SPIRITUALITY - Just an attempt to fix Value


I feel that what I want to pour out certainly has value. I say it has value because there is certainly some value in intense suffering, and this value is being crystallized in what I pour out in this blog. I also understand that different people find different things valuable, and so far as value is concerned, it is almost impossible to fix an amount such that all people would find that they concur. As it has happened in the recent past, some may feel that I am a fool, someone else may feel I am a fake, and a rare person may like to see what I want to say. So I say it now!

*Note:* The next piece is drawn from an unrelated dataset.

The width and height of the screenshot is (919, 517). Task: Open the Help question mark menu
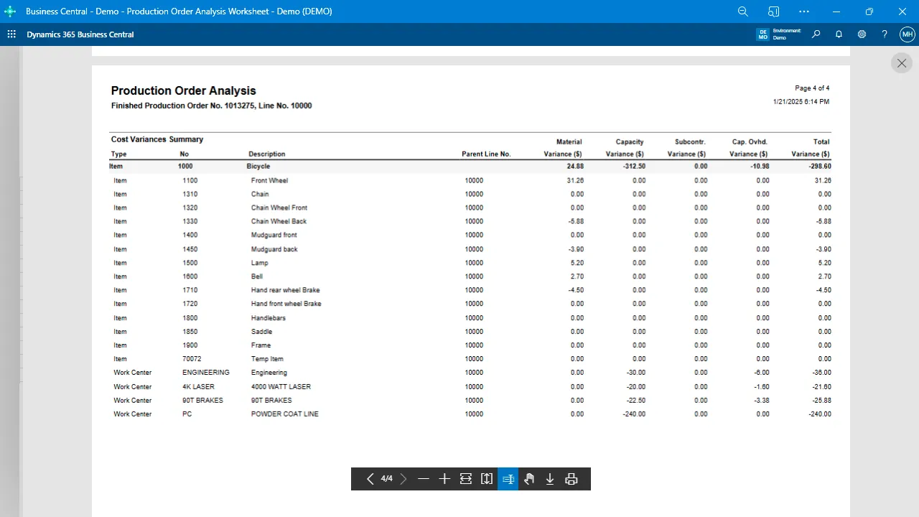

The path of spirituality is essentially one of fixing value. At least for me, that is what it seems to be. All of us tend to live with a total lack of consciousness, so that we seem to have lost value for the opportunity provided to us as ‘a life’ on this earth. For instance, every morning when my wife boils milk, she makes a conscious dedication and thanks to God before she uses it for our coffee. In trying to attribute ‘value’ to such a ritual, I think of how many calves are being deprived of their food and nourishment – something which is actually theirs- and how we are appropriating to ourselves something that is theirs. If the cow is conscious, how would it feel that its own child is being deprived of its nutrition. Have you ever noticed that some cows refuse to yield milk when the farmer tries to milk it, and the farmer lets the calf suckle first and as soon as he gets to know that the milk is flowing, how he forcibly leads away the calf to milk the cow for us to drink! The path of spirituality draws attention to these small things that we seem to lose sight of.

Again, I have seen some people pouring out water to their lawns for hours or use buckets upon buckets of water to wash their cars or to wash the ground in front of the gate of their house. There may not be much wrong in this action, provided you are conscious that water is a dearly precious commodity to some others in Bangalore, and they have to stand in long queues near a common pump, over and over again to get just enough water for their essential requirements.

I am not trying to moralize. The very fact that fate seems to have provided some with all of these comforts, and denied it to many others, perhaps itself is enough justification that they are indeed entitled to the lavish lifestyle. I am just trying to make the experience of enjoying these commodities more valuable and precious by my past experiences of suffering.